La gratitude est le sentiment que nous éprouvons lorsque nous sommes bénéficiaires d’un comportement humain généreux, sincère et désintéressé. Elle peut se manifester dans plusieurs situations. Par exemple lorsque nous sommes dans un état de profonde détresse et qu’une personne nous tend une main secourable. Ou bien lorsque nous sommes en danger et qu’un inconnu nous apporte son aide. Il s’agit donc de situations dans lesquelles nous ressentons une profonde reconnaissance vis-à-vis de notre bienfaiteur et sommes enclins à le remercier.

Cette émotion sociale présente la particularité d’être transculturelle, puisqu’on la retrouve dans toutes les sociétés et les civilisations. La psychologie s’y intéresse depuis une dizaine d’années afin d’en comprendre le fonctionnement et d’utiliser ses vertus dans le domaine clinique.

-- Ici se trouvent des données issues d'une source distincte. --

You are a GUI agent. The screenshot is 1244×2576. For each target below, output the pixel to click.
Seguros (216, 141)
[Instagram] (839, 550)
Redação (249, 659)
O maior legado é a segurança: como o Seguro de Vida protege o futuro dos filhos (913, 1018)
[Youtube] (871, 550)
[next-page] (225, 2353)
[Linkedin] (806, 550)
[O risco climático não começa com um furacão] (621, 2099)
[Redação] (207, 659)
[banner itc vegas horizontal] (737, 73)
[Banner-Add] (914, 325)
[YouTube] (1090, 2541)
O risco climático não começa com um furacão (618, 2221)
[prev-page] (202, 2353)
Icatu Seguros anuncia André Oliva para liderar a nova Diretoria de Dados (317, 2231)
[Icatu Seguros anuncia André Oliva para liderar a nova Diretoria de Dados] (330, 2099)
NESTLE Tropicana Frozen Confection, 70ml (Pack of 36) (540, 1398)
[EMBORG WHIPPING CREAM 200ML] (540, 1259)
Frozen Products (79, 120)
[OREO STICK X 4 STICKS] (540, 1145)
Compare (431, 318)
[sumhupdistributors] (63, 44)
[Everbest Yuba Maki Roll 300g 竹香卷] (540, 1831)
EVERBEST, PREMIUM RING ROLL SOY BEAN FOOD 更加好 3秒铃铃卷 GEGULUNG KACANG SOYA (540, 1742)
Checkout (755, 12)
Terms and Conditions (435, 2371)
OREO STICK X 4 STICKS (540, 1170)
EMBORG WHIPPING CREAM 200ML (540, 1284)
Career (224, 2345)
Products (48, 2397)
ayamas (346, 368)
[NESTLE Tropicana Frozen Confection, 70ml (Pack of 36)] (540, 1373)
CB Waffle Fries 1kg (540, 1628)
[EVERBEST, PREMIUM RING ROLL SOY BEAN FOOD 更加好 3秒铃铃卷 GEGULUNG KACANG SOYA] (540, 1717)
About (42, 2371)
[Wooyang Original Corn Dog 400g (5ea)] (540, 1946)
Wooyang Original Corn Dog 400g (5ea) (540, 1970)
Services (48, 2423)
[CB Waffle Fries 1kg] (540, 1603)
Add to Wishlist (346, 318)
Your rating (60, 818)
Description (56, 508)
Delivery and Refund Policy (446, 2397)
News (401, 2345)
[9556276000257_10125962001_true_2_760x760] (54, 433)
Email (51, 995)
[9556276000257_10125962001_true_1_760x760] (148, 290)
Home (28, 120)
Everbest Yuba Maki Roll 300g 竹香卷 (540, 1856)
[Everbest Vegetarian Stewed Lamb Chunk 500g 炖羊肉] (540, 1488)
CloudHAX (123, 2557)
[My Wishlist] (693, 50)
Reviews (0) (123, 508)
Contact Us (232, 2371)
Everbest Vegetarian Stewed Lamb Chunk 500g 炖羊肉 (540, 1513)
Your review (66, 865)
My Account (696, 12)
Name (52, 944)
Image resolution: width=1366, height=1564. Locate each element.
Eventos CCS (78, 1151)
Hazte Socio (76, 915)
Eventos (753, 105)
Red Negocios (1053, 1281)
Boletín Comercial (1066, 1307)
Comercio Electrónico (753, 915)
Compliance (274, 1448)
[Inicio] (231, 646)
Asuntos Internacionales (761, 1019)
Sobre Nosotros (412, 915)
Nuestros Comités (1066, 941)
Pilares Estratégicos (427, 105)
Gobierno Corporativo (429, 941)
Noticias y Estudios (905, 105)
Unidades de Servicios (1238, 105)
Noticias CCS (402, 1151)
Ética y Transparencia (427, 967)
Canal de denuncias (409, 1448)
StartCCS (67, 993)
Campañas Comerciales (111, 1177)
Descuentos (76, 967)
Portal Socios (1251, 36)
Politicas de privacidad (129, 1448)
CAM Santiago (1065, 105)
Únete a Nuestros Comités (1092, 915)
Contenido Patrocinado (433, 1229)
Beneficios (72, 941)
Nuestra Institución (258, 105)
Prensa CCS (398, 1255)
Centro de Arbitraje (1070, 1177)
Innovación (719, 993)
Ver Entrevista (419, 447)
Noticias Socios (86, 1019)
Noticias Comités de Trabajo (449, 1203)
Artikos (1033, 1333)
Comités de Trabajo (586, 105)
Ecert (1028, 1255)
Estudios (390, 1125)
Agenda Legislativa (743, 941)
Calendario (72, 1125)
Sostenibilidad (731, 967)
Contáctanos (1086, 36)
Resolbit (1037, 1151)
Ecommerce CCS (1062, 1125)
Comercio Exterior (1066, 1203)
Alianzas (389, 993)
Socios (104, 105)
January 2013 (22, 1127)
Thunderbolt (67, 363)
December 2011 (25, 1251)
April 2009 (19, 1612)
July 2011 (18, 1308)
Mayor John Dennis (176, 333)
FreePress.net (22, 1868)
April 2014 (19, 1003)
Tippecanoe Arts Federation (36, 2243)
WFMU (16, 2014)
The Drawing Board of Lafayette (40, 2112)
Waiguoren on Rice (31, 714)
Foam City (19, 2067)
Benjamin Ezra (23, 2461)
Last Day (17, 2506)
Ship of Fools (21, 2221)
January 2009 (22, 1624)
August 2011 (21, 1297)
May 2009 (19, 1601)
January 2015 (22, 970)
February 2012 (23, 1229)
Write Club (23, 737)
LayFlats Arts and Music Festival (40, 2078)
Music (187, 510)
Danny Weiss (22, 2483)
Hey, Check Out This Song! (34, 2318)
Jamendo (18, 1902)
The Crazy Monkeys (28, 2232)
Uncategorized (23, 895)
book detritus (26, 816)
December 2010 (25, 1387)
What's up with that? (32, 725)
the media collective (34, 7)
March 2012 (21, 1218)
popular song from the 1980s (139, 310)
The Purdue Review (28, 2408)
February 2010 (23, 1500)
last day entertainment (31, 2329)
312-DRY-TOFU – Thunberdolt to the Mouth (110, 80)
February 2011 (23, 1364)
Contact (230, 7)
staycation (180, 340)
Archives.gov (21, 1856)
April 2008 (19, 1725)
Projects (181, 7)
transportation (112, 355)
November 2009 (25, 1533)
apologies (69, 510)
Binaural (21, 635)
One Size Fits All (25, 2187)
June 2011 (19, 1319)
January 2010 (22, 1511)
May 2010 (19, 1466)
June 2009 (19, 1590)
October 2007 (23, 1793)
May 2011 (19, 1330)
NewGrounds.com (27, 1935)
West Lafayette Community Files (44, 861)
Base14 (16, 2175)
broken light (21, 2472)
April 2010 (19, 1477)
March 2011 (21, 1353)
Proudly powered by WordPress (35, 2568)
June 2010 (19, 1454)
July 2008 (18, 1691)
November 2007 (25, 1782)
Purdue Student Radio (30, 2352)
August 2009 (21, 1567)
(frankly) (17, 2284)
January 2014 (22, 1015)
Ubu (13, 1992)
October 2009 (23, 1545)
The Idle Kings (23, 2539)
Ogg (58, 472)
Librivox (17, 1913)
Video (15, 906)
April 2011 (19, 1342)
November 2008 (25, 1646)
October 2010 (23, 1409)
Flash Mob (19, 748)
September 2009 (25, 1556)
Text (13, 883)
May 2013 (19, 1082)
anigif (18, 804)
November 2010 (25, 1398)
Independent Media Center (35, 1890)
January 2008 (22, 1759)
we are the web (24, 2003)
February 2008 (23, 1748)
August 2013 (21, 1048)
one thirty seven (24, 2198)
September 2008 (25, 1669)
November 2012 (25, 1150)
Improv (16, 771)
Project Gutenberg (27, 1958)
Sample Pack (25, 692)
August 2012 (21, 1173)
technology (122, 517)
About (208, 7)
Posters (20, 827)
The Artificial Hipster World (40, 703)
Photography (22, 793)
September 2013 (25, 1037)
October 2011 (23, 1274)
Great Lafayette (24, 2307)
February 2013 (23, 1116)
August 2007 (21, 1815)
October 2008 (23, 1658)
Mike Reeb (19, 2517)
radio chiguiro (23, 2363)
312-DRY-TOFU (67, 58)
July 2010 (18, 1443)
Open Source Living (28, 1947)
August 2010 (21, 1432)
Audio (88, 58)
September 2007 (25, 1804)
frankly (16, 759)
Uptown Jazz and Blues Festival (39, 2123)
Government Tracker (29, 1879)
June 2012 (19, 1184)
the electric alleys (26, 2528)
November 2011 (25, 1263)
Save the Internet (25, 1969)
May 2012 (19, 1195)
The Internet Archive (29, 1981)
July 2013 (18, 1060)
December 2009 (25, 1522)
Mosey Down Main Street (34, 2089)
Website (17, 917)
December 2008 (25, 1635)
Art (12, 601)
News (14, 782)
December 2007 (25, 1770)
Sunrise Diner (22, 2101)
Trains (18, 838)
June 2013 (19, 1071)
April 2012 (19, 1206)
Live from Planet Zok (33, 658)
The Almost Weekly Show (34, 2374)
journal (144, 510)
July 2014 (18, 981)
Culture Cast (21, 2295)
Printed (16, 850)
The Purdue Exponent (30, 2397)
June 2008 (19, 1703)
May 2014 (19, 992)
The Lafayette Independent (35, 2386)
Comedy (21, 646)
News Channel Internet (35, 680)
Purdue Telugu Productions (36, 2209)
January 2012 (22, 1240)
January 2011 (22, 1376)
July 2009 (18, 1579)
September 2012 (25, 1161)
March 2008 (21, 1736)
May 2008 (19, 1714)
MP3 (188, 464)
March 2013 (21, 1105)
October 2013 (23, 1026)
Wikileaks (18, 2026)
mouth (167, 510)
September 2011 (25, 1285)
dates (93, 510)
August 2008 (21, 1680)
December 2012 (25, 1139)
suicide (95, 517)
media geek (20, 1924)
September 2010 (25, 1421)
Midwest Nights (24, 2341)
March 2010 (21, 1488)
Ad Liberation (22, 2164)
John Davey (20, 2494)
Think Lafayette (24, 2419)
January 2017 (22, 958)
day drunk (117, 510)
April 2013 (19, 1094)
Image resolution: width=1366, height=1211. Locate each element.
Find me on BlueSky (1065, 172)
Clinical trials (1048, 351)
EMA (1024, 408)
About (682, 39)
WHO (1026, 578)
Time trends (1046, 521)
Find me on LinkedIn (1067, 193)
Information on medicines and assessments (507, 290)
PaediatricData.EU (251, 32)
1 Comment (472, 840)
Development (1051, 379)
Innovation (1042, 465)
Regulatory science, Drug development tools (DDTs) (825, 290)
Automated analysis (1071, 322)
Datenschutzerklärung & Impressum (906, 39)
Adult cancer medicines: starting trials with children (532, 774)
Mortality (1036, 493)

La recherche a ainsi montré que la pratique de la gratitude ne se manifeste pas seulement sur le plan comportemental, en nous poussant à remercier notre bienfaiteur. En effet, elle s’exprime également en activant des zones spécifiques de notre cerveau impliquées dans la compassion et l’altruisme.

Pratique de la gratitude : de multiples bienfaits

C’est dans les années 2000 qu’ont commencé les premières études sur la pratique de la gratitude. Robert Emmons et Michael McCullough, respectivement psychologues à l’université de Californie et au département de psychologie de l’université de Miami, ont été les pionniers de cette recherche. Ils ont alors défini la gratitude comme une émotion sociale et morale destinée au maintien des relations interpersonnelles. Ils ont en effet montré que la gratitude permettait de renforcer les liens entre les individus ainsi que la coopération entre eux. La gratitude est donc une émotion qui favorise les comportements pro-sociaux : nous accordons à la personne qui nous a procuré son aide un remerciement, un présent ou une aide en retour.

D’autre part, la gratitude permet d’orienter son attention vers les aspects les plus positifs que la vie peut offrir. Dans ce sens, elle n’est pas seulement une émotion liée aux relations interpersonnelles mais aussi l’expression plus large d’une forme de reconnaissance pour ce que la vie nous apporte de positif.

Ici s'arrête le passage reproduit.